Just as physical death is separation of man's spirit (the person or self) from the body and not extinction, annihilation or merely the dissolution of the living organism, so spiritual death is the separation, alienation of man from God -- not the death or annihilation of the spirit (Eph 4:18; Col. 1:21; James 2:26). It is the opposite of spiritual life which is to know God personally and have fellowship and communion with Him (John 17:3; 5:24; Eph. 2:1; Gal. 4:8-9; I Cor. 1:9; I John 1:3,5-8). Spiritual death is a negative or no personal relationship between man and God. It is like a barrier or "iron curtain" between them. It is separation from God or, more accurately, death separates man from God. Death is a power. It is personified in the Scriptures as a king who reigns over the whole human race.
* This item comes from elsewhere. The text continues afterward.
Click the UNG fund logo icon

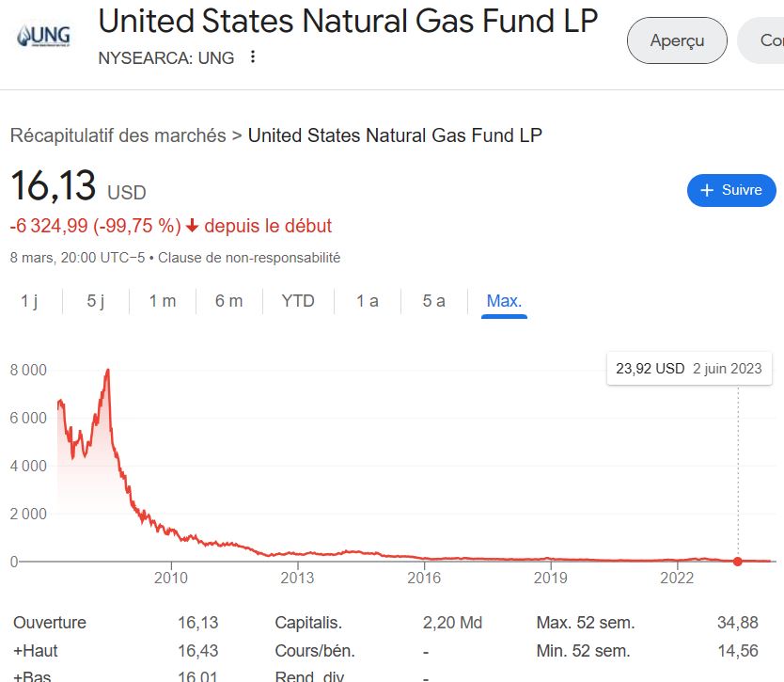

Paul says, "by the offense of one, death reigned through one" (Rom. 5:17; see also Rom. 5:14). Death as a kingly power separates man from God (spiritual death) and brings about eventually the separation of man's spirit from his body (physical death). Physical death is the outward expression and necessary accompaniment of spiritual death (Psa. 88:3-5; Isa. 38:10-11, 18; Psa. 6:5; 30:9; 115:17; Eccl. 9:18). Even though we may distinguish between them, they are never separated from each other. From the Biblical point of view spiritual and physical death are inseparable, and in the Scriptures death always includes both.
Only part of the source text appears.